* Предоставленный текст *
┌────────

Кардиограмма. Часть 8

Записи на клочках

Часть восьмая. ПО СТРАНИЦАМ «ВОЙНЫ И МИРА»

***
Случай с «Войной и миром» подтверждает истину: реальное пространство трёхмерно.
Взяв в руки эту знаменитую книгу, — обретшую право своего рода суда над живой действительностью, от неё родившись, — видишь, что герои Льва Толстого: Наташа и Пьер, князь Андрей и Кутузов, княжна Марья и Николай Ростов, одетые в мундиры и платья 1812 года, думают, говорят и грациозно танцуют весёлый котильон, как было принято в ту пору, — это первое измерение.
Постепенно замечаешь, что мыслят, чувствуют и знают они о мире и себе столько, сколько сам писатель спустя полвека после описанных событий, когда приступил к написанию книги, — второе измерение.
Наконец, углубившись в произведение, сознаёшь, что ты сам размышляешь, судишь о мире и людях, об их поступках и чувствах совсем иначе, чем жившие в начале XIX века герои книги, иначе, чем современники Льва Толстого или даже его читатели ещё полвека спустя, — третье измерение.

***
Канонических прочтений на все времена не бывает.

      Два мнения
Существуют два мнения, которые равно признаются справедливыми и специалистами, и просто читателями.
Одно, что Лев Толстой, как и Александр Пушкин, как и любой другой великий писатель, у каждого свой. И ученик, с содроганием берущийся за чтение четырёх томов в старших классах, и опытный школьный учитель, и признанный университетский профессор, и убелённый сединами академик из Института русской литературы — каждый вычитывает в «Войне и мире» то, что ему хочется вычитать.
Другое, что при каждом последующем чтении «Войны и мира» это всегда новая книга. Сегодня она о Болконском, завтра — о Пьере, через год — о Кутузове, потом — о дворянских семьях или о славной победе русского народа в Отечественной войне 1812 года... И каждый раз читаешь с таким чувством удивления, как будто раньше не читал.
«Война и мир» — из тех литературных произведений, восприятие которых находится в зависимости не только от политических и исторических пристрастий или от опыта прожитых лет, чувств и мыслей, но даже от настроения читателя.

└────────

* Приведённые строки *

┌────────

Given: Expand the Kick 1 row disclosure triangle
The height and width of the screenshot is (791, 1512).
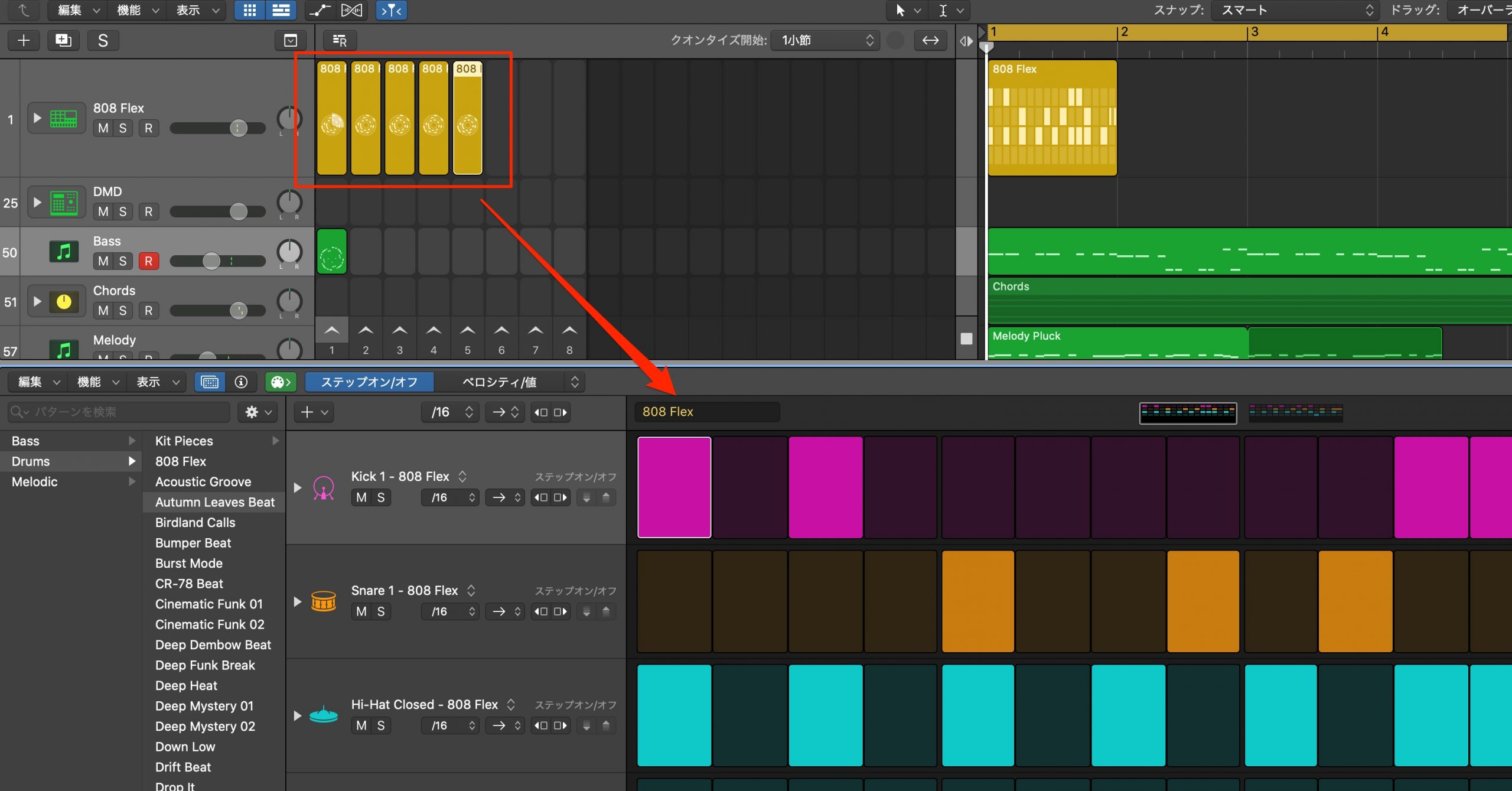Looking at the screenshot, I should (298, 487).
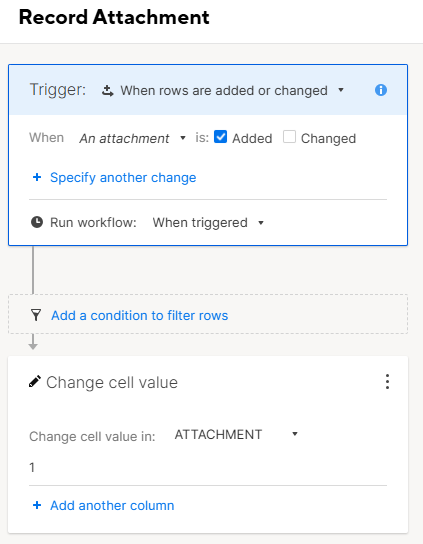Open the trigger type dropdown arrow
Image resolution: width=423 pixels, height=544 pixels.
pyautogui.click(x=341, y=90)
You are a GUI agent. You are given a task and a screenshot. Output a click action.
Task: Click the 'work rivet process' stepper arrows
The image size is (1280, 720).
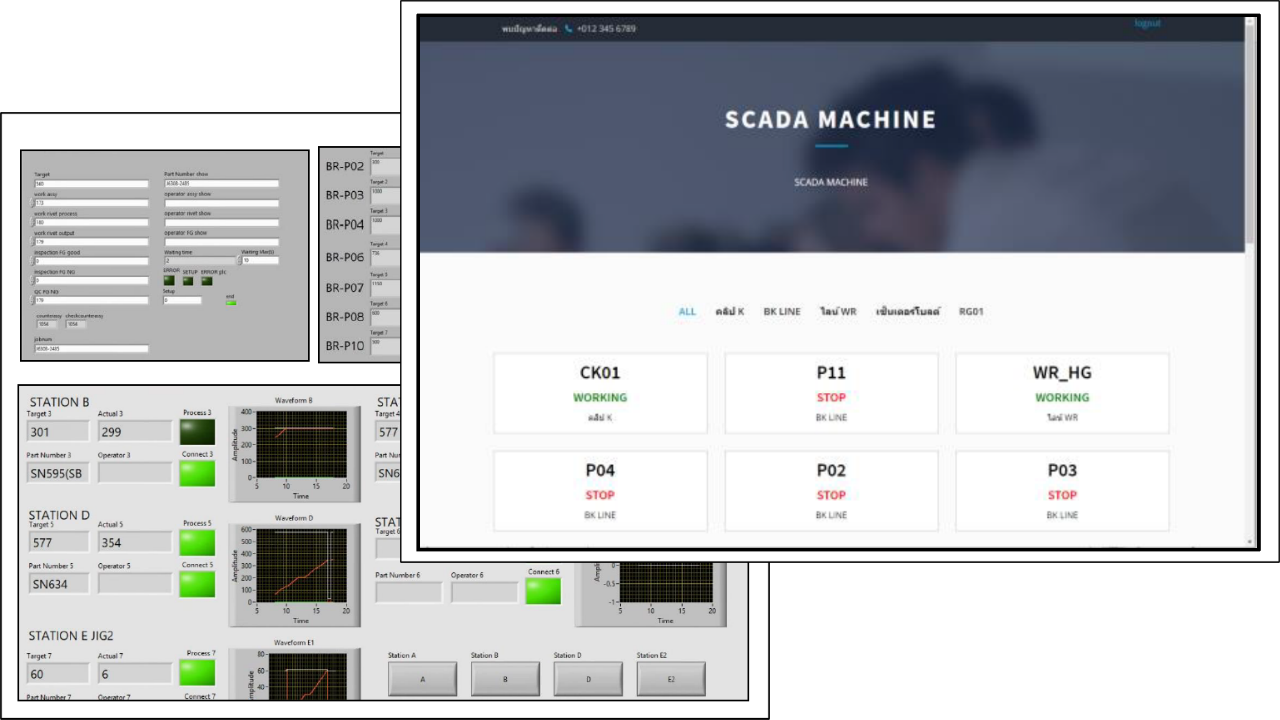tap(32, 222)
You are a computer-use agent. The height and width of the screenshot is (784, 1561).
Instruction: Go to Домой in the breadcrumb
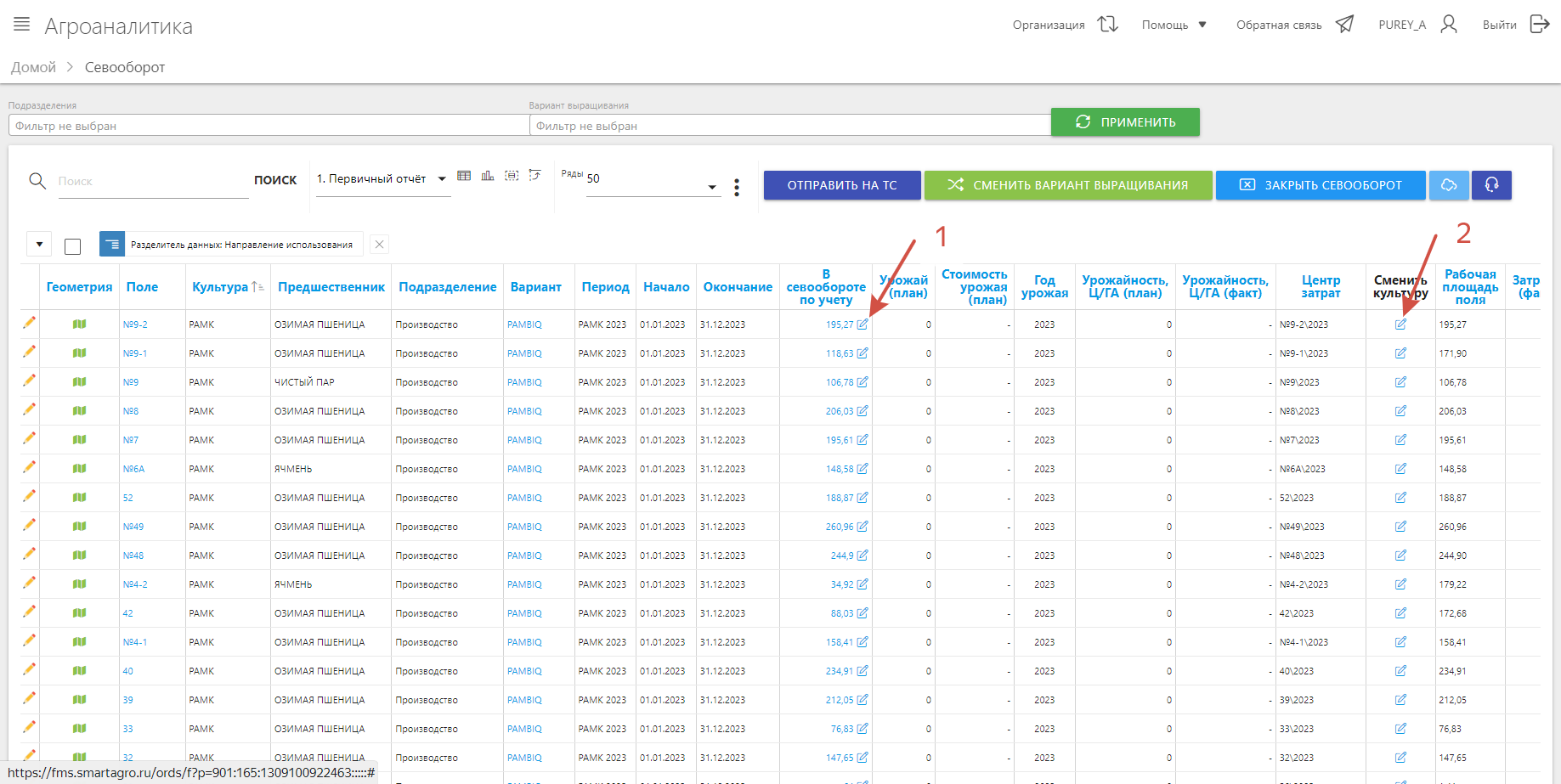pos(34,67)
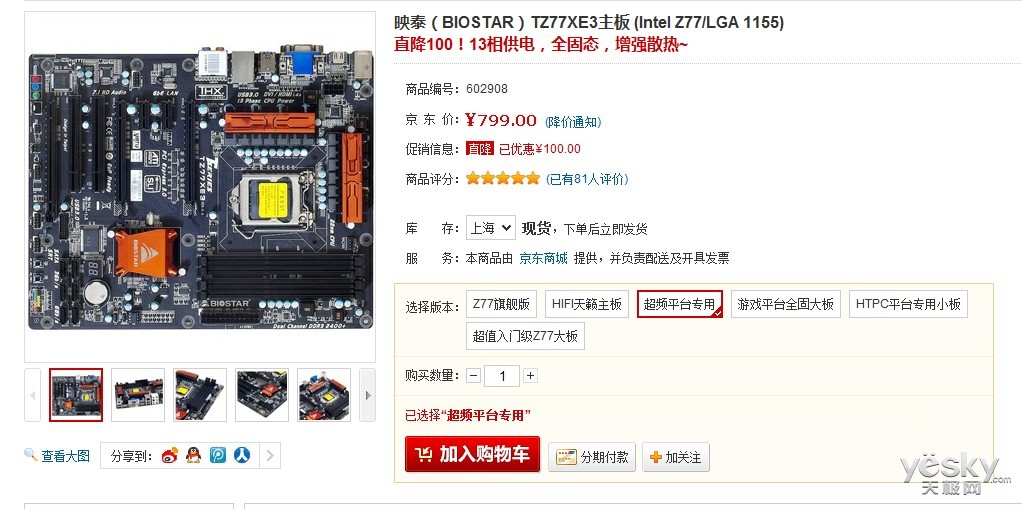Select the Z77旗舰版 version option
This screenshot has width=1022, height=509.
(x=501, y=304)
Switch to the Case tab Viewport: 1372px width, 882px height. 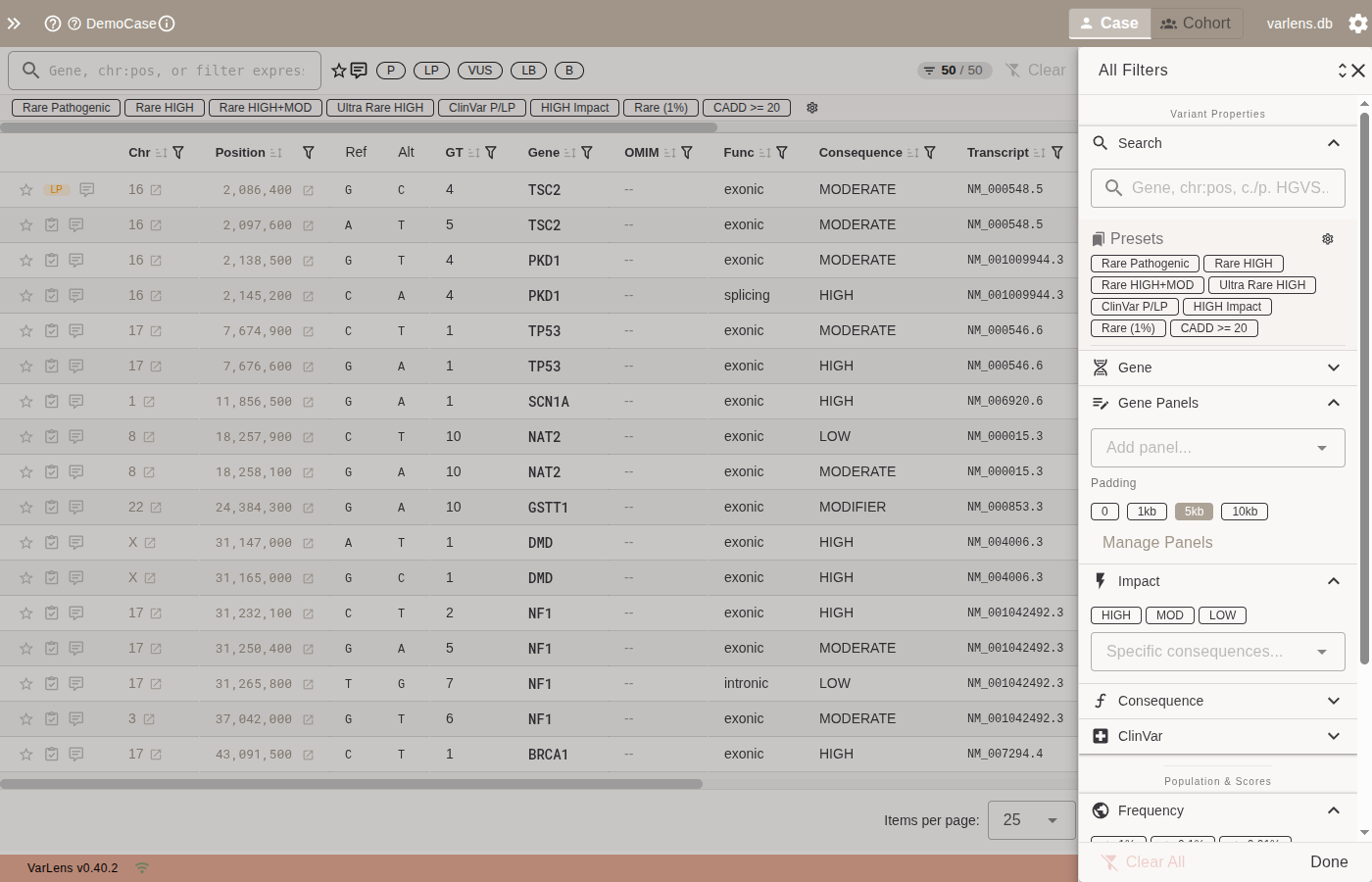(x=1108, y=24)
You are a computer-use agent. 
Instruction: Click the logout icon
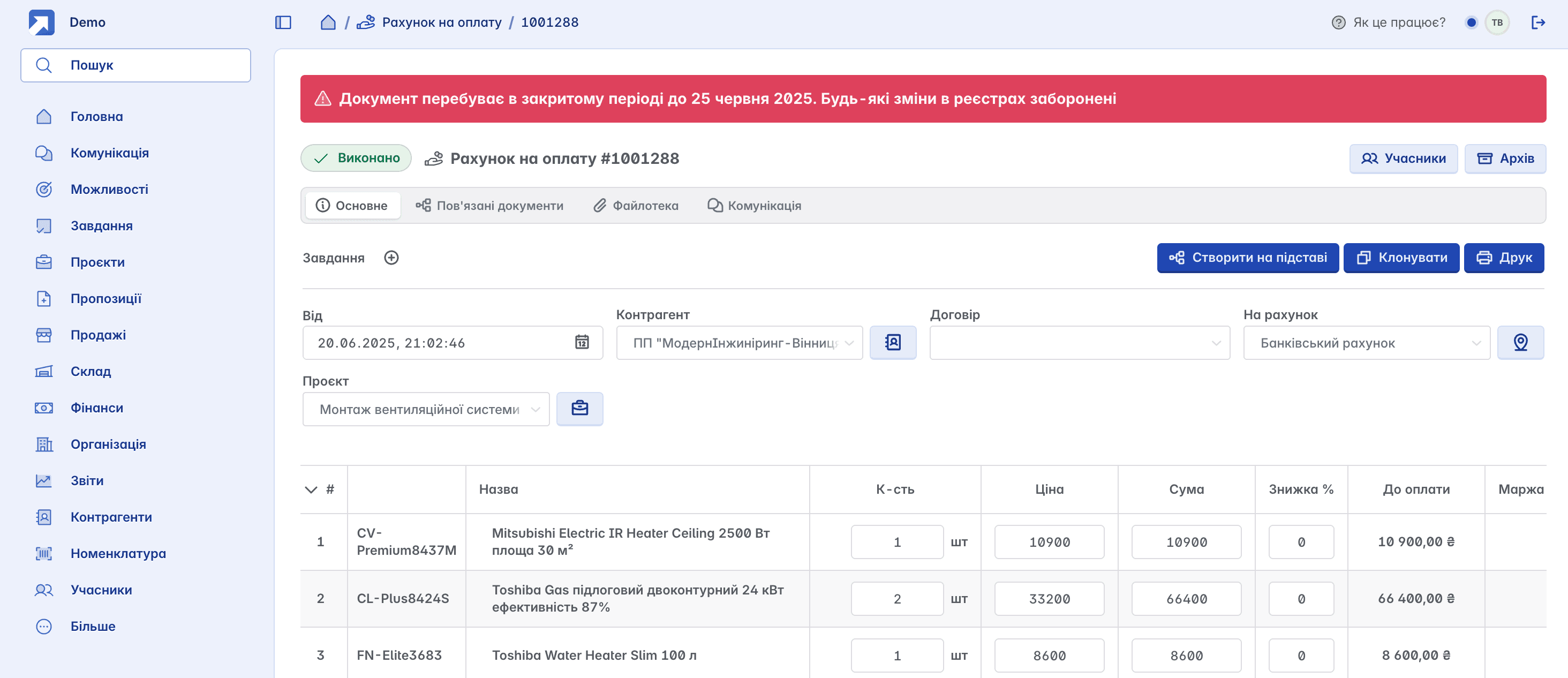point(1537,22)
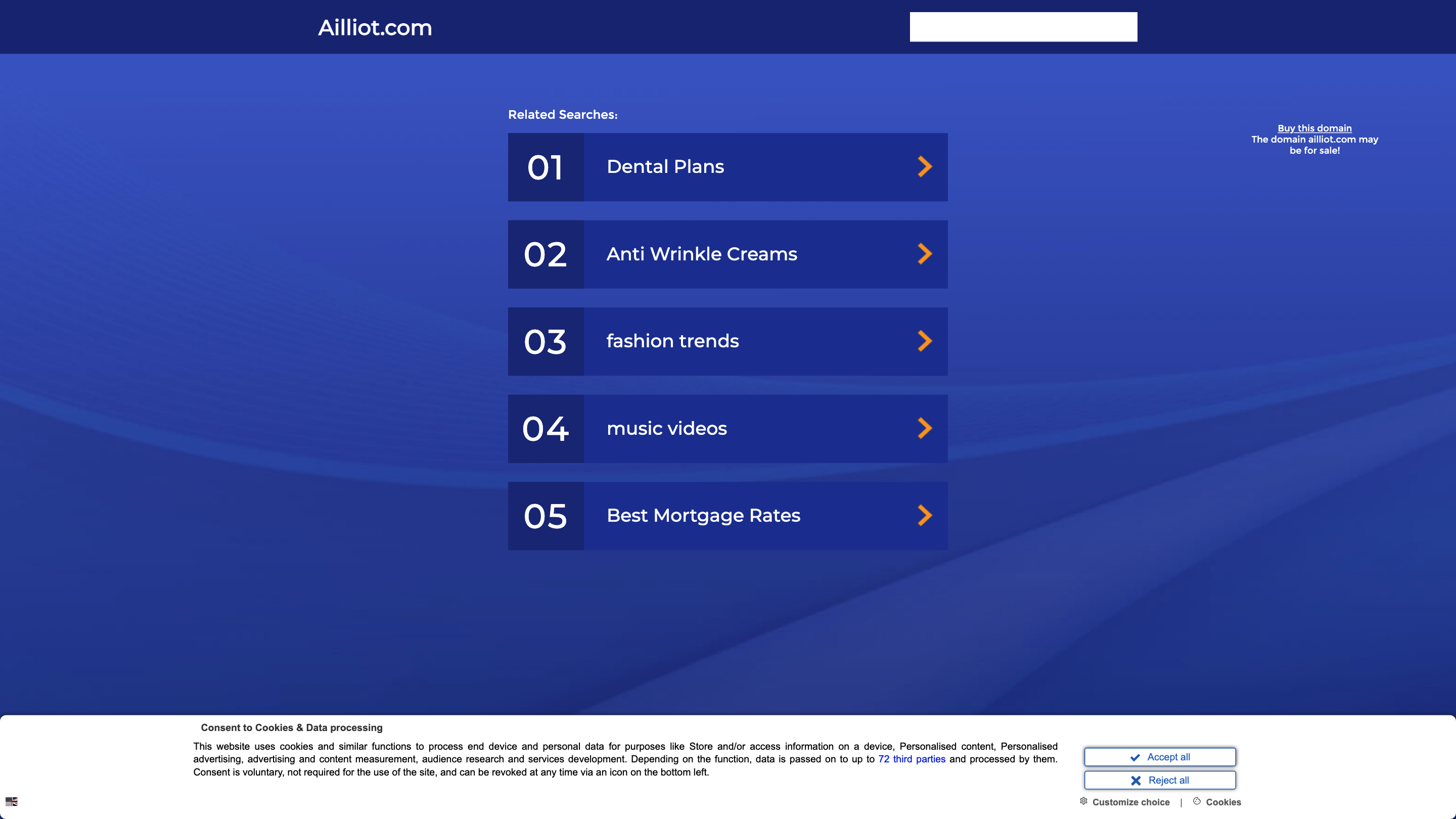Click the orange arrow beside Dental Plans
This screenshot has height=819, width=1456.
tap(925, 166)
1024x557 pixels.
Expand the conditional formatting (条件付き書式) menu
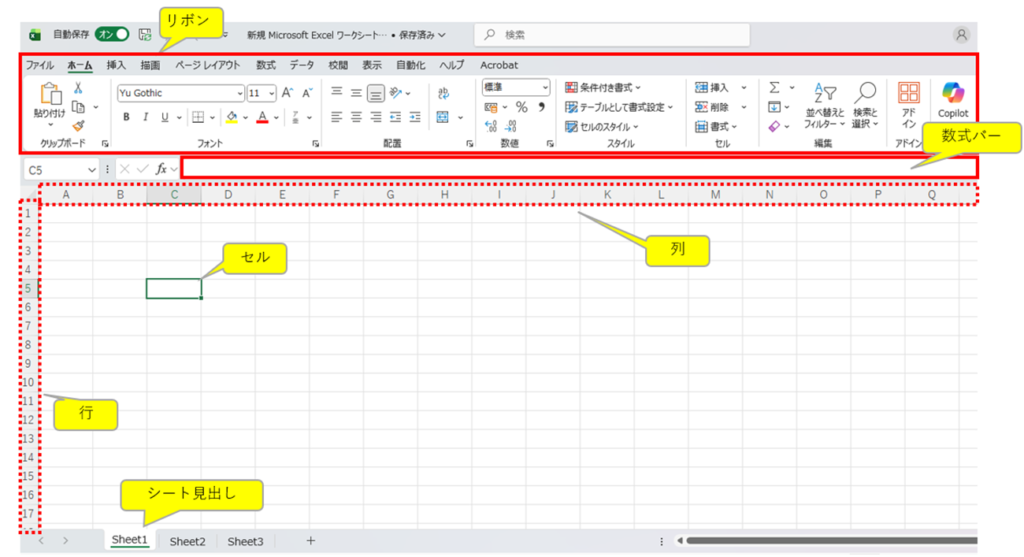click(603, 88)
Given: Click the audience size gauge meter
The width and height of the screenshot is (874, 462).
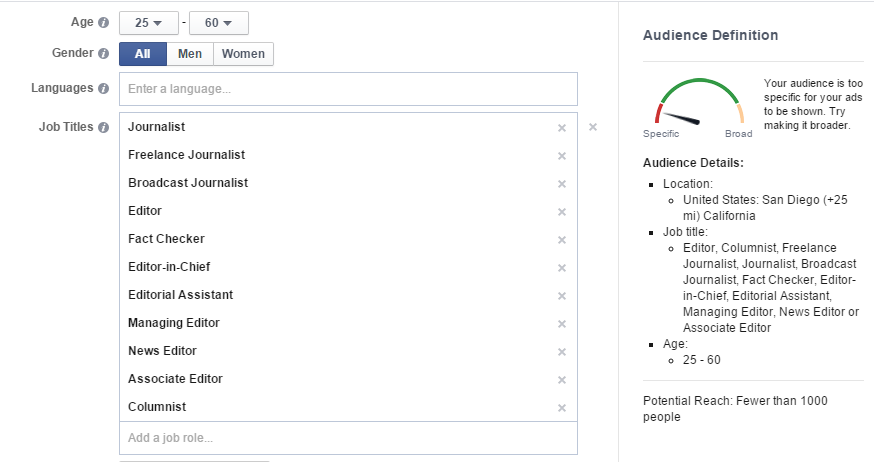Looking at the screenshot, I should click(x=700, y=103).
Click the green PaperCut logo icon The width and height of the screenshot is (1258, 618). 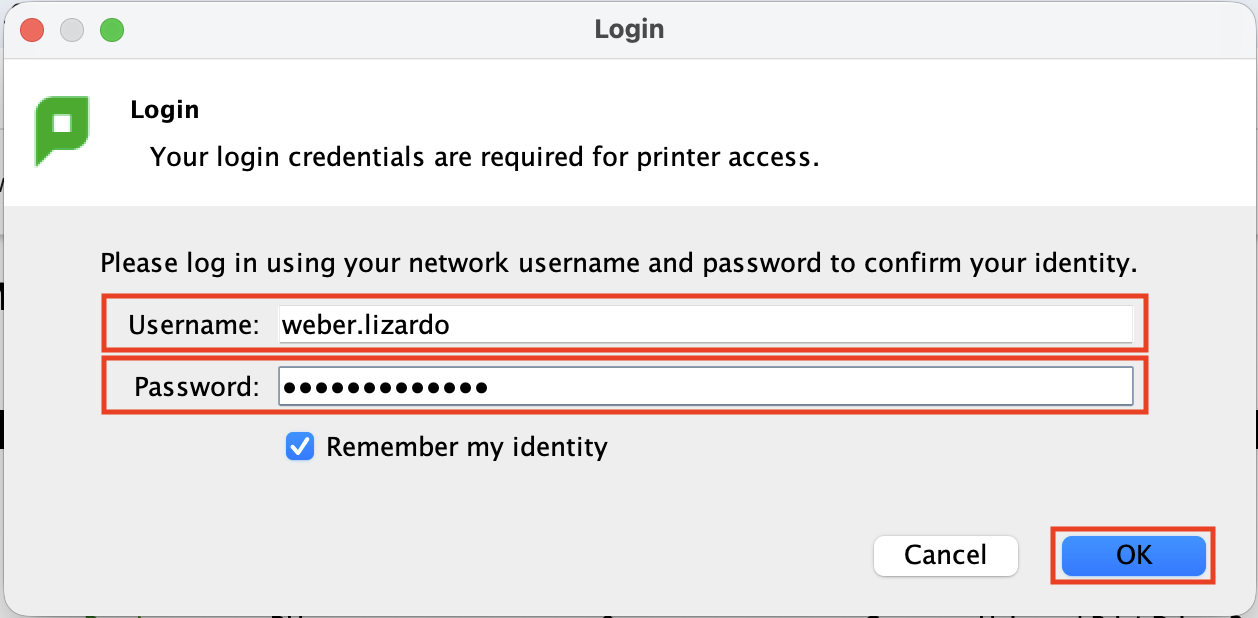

└────────

* Задания для выполнения *
• a. Выведите без изменений фрагмент текста о «Войне и мире», который открывается словами «Наконец, углубившись в» и завершается словами «ему хочется вычитать.».
• b. Подхватите текст о «Войне и мире» и продолжите его, начав сразу после последнего предложения.
Приведённые строки взяты из другого источника.

* Комплект ответов *
• a.
Наконец, углубившись в произведение, сознаёшь, что ты сам размышляешь, судишь о мире и людях, об их поступках и чувствах совсем иначе, чем жившие в начале XIX века герои книги, иначе, чем современники Льва Толстого или даже его читатели ещё полвека спустя, — третье измерение.

***
Канонических прочтений на все времена не бывает.

      Два мнения
Существуют два мнения, которые равно признаются справедливыми и специалистами, и просто читателями.
Одно, что Лев Толстой, как и Александр Пушкин, как и любой другой великий писатель, у каждого свой. И ученик, с содроганием берущийся за чтение четырёх томов в старших классах, и опытный школьный учитель, и признанный университетский профессор, и убелённый сединами академик из Института русской литературы — каждый вычитывает в «Войне и мире» то, что ему хочется вычитать.

• b.
***
Если верить специалистам, именно они трое: князь Андрей — Пьер — Наташа, определяют центральную сюжетную линию книги. Но только два первых персонажа являются для литературоведов героями времени, а третий — Наташа — надо понимать, для них всего лишь «сюжетный винтик».
Однако известно, что именно Наташа была любимицей Льва Толстого.
Лев Толстой, назвав Наташу любимицей, если не ошибаюсь, нигде и никогда не объяснил своих симпатий к героине. Конечно, ему нравилась Наташа, когда она была тринадцатилетней егозой, когда она, графинечка в шелку и бархате, отдавалась стихии русской пляски, когда пристраивала раненых солдат на телеги вместо фамильного фарфора. Читая книгу, без труда видишь, что он никогда и не пробует скрыть своего особого отношения к Наташе во всех жизненных ситуациях, предлагаемых им, как писателем, ей, как героине произведения.
И всё же, как мужчина мужчину, прошу прощения за столь не литературоведческий ход, я понимаю его. Именно это, и прежде всего это, ничем не приукрашенное поведение у постели умирающего Андрея Болконского, когда «ни одной мысли о себе», хочется думать, позволило Льву Толстому не просто назвать, а ощущать своим писательским сердцем её любимицей, умеющей оставаться женственной и в горе.

***
Для русской литературы любовь Льва Толстого к героине собственной книги была не самым характерным и распространённым чувством. Не мог сказать так не только Александр Грибоедов о своей Софье («Горе от ума»), Николай Гоголь — о Коробочке («Мёртвые души»), Александр Островский — о Катерине («Гроза»), Михаил Лермонтов — о Вере («Герой нашего времени»), Фёдор Достоевский — о Сонечке Мармеладовой («Преступление и наказание»), но даже Александр Пушкин — о Маше («Дубровский») и он же о Маше («Капитанская дочка»), Иван Гончаров — об Ольге («Обломов»), Иван Тургенев — о Елене («Накануне»), Николай Чернышевский — о Вере Павловне («Что делать?»).
Единственное исключение — пушкинская Татьяна («Евгений Онегин»), которой поэт обратил строки: «…Я так люблю Татьяну милую мою!» А Фёдор Достоевский позже даже говорил: «Может быть, Пушкин… лучше бы сделал, если бы назвал свою поэму именем Татьяны, а не Онегина, ибо бесспорно она главная героиня поэмы». Русская литература по своей сути всё же преимущественно мужская литература — как по авторам, так и по персонажам. Это литература, откровенно тяготеющая к героям, но отнюдь не к героиням.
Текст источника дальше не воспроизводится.